***** Source material

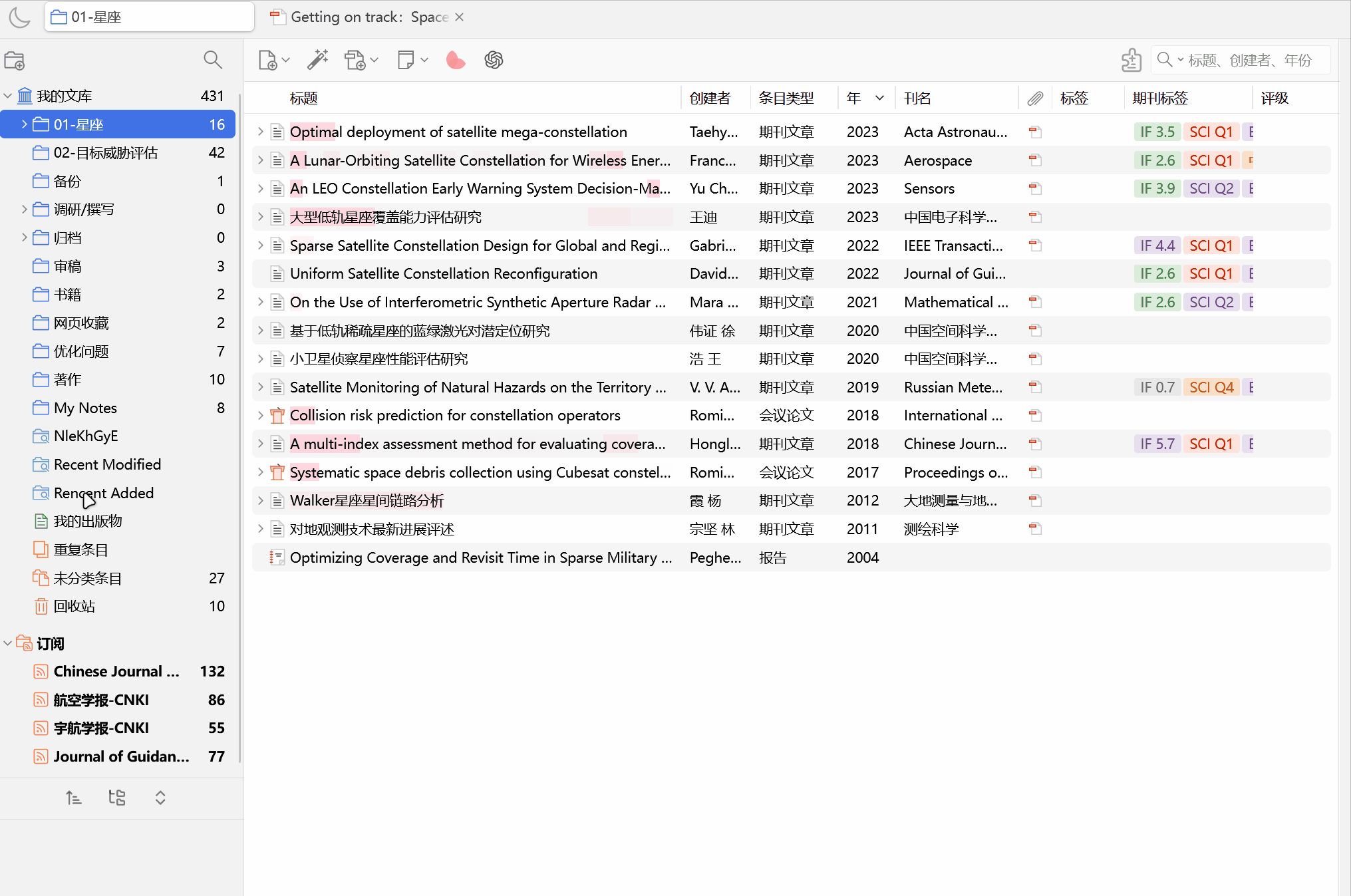Screen dimensions: 1351x896
Task: Click the new collection folder icon
Action: [x=15, y=61]
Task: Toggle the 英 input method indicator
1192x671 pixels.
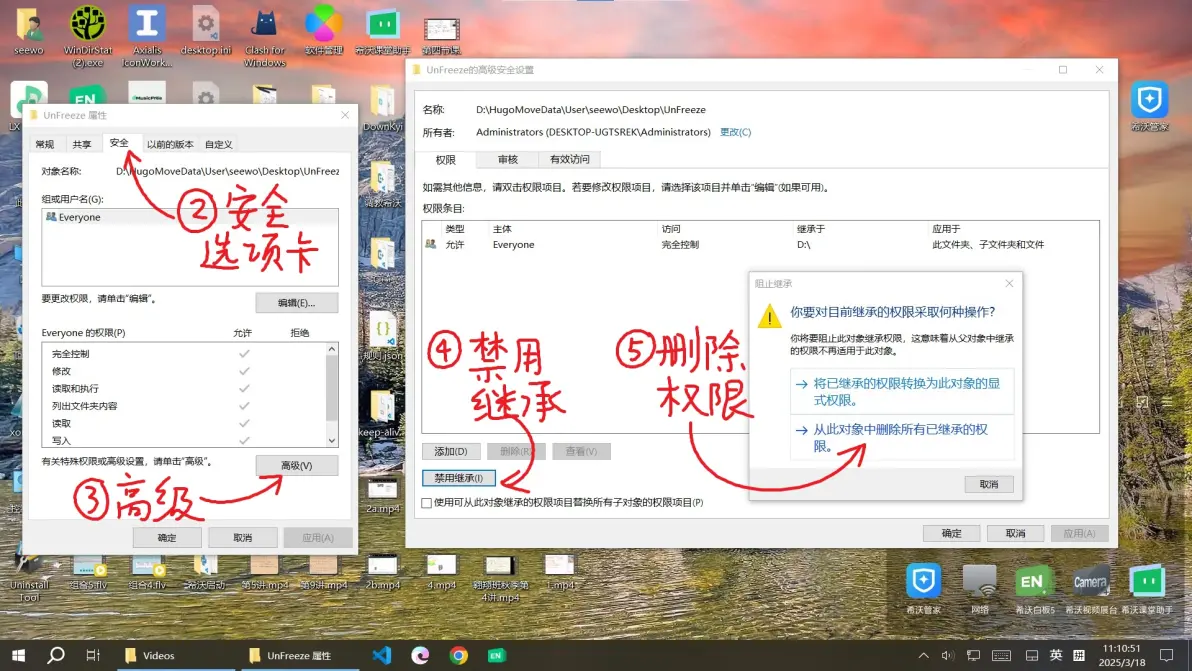Action: click(x=1056, y=656)
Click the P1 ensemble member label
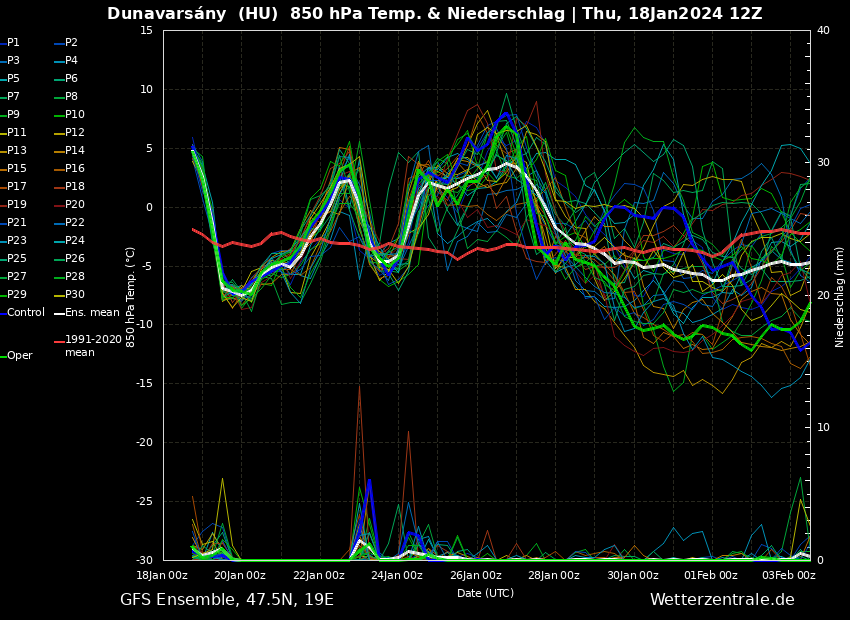Viewport: 850px width, 620px height. tap(13, 43)
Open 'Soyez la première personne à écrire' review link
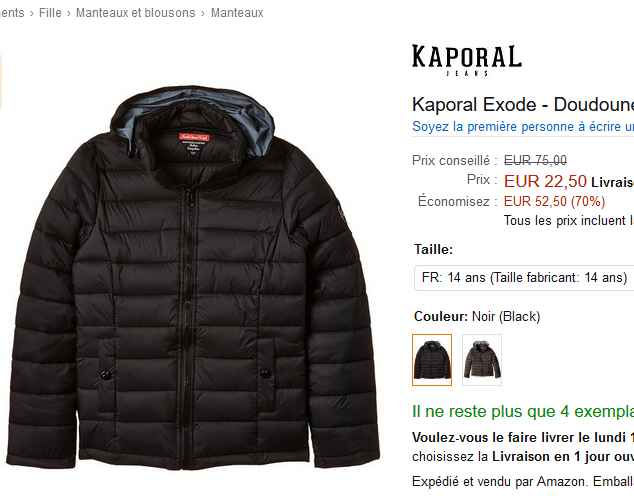This screenshot has height=498, width=634. pos(523,127)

**********

What this task involves: Copy the data above word for word, but leave out the pictures.

Exercise result:
Screen dimensions: 1351x896
Task: Click the new collection folder icon
Action: [x=15, y=61]
Task: Toggle the 英 input method indicator
1192x671 pixels.
Action: click(x=1056, y=656)
Click the P1 ensemble member label
Viewport: 850px width, 620px height. tap(13, 43)
Open 'Soyez la première personne à écrire' review link
This screenshot has height=498, width=634. pos(523,127)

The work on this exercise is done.